[Source data]
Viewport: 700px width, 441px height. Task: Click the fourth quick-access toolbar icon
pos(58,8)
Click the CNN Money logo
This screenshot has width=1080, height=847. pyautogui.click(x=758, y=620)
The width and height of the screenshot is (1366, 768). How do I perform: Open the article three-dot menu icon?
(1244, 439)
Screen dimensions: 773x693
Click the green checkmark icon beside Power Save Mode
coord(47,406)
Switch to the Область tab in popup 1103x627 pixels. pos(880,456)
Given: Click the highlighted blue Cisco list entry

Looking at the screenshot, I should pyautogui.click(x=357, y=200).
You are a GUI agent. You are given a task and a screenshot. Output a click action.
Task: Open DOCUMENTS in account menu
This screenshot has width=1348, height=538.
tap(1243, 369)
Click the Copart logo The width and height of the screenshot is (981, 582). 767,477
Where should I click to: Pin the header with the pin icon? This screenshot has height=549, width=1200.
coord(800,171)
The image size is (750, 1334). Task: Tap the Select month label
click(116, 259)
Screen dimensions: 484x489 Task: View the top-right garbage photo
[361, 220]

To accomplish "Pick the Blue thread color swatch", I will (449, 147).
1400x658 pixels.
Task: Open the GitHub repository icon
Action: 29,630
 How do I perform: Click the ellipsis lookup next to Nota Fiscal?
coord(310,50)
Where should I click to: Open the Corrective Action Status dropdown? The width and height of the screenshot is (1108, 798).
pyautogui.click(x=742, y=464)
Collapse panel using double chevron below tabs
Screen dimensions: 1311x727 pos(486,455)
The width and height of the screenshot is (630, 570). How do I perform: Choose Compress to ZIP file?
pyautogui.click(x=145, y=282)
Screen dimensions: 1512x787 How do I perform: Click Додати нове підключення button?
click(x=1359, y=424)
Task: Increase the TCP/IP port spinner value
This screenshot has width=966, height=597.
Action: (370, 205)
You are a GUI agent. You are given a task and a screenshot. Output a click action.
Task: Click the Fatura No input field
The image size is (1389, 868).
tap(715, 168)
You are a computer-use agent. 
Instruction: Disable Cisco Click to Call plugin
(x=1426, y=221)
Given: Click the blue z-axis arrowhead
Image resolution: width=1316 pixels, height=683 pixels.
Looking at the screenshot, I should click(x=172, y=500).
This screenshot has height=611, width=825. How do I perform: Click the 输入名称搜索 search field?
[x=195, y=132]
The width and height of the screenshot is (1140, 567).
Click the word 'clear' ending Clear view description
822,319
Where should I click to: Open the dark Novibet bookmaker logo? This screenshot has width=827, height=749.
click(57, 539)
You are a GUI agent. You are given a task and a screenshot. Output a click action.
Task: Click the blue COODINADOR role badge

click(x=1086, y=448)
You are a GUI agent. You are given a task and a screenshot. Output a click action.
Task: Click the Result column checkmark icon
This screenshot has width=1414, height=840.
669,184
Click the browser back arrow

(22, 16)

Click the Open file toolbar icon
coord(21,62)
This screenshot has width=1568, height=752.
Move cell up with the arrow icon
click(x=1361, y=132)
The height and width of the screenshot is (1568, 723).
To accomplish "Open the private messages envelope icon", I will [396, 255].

PROBLEM DETAILS: Would you please transcribe the records above in full and exactly?

FINAL ANSWER:
Viewport: 700px width, 441px height. Task: Click the fourth quick-access toolbar icon
pos(58,8)
Click the CNN Money logo
This screenshot has width=1080, height=847. pyautogui.click(x=758, y=620)
The width and height of the screenshot is (1366, 768). How do I perform: Open the article three-dot menu icon?
(1244, 439)
Screen dimensions: 773x693
Click the green checkmark icon beside Power Save Mode
coord(47,406)
Switch to the Область tab in popup 1103x627 pixels. pos(880,456)
Given: Click the highlighted blue Cisco list entry

Looking at the screenshot, I should pyautogui.click(x=357, y=200).
You are a GUI agent. You are given a task and a screenshot. Output a click action.
Task: Open DOCUMENTS in account menu
This screenshot has width=1348, height=538.
tap(1243, 369)
Click the Copart logo The width and height of the screenshot is (981, 582). 767,477
Where should I click to: Pin the header with the pin icon? This screenshot has height=549, width=1200.
coord(800,171)
The image size is (750, 1334). Task: Tap the Select month label
click(116, 259)
Screen dimensions: 484x489 Task: View the top-right garbage photo
[361, 220]

To accomplish "Pick the Blue thread color swatch", I will (449, 147).
1400x658 pixels.
Task: Open the GitHub repository icon
Action: 29,630
 How do I perform: Click the ellipsis lookup next to Nota Fiscal?
coord(310,50)
Where should I click to: Open the Corrective Action Status dropdown? The width and height of the screenshot is (1108, 798).
pyautogui.click(x=742, y=464)
Collapse panel using double chevron below tabs
Screen dimensions: 1311x727 pos(486,455)
The width and height of the screenshot is (630, 570). How do I perform: Choose Compress to ZIP file?
pyautogui.click(x=145, y=282)
Screen dimensions: 1512x787 How do I perform: Click Додати нове підключення button?
click(x=1359, y=424)
Task: Increase the TCP/IP port spinner value
This screenshot has width=966, height=597.
Action: (370, 205)
You are a GUI agent. You are given a task and a screenshot. Output a click action.
Task: Click the Fatura No input field
The image size is (1389, 868).
tap(715, 168)
You are a computer-use agent. 
Instruction: Disable Cisco Click to Call plugin
(x=1426, y=221)
Given: Click the blue z-axis arrowhead
Image resolution: width=1316 pixels, height=683 pixels.
Looking at the screenshot, I should click(x=172, y=500).
This screenshot has height=611, width=825. How do I perform: Click the 输入名称搜索 search field?
[x=195, y=132]
The width and height of the screenshot is (1140, 567).
Click the word 'clear' ending Clear view description
822,319
Where should I click to: Open the dark Novibet bookmaker logo? This screenshot has width=827, height=749.
click(57, 539)
You are a GUI agent. You are given a task and a screenshot. Output a click action.
Task: Click the blue COODINADOR role badge

click(x=1086, y=448)
You are a GUI agent. You are given a task and a screenshot. Output a click action.
Task: Click the Result column checkmark icon
This screenshot has width=1414, height=840.
669,184
Click the browser back arrow

(22, 16)

Click the Open file toolbar icon
coord(21,62)
This screenshot has width=1568, height=752.
Move cell up with the arrow icon
click(x=1361, y=132)
The height and width of the screenshot is (1568, 723).
To accomplish "Open the private messages envelope icon", I will [396, 255].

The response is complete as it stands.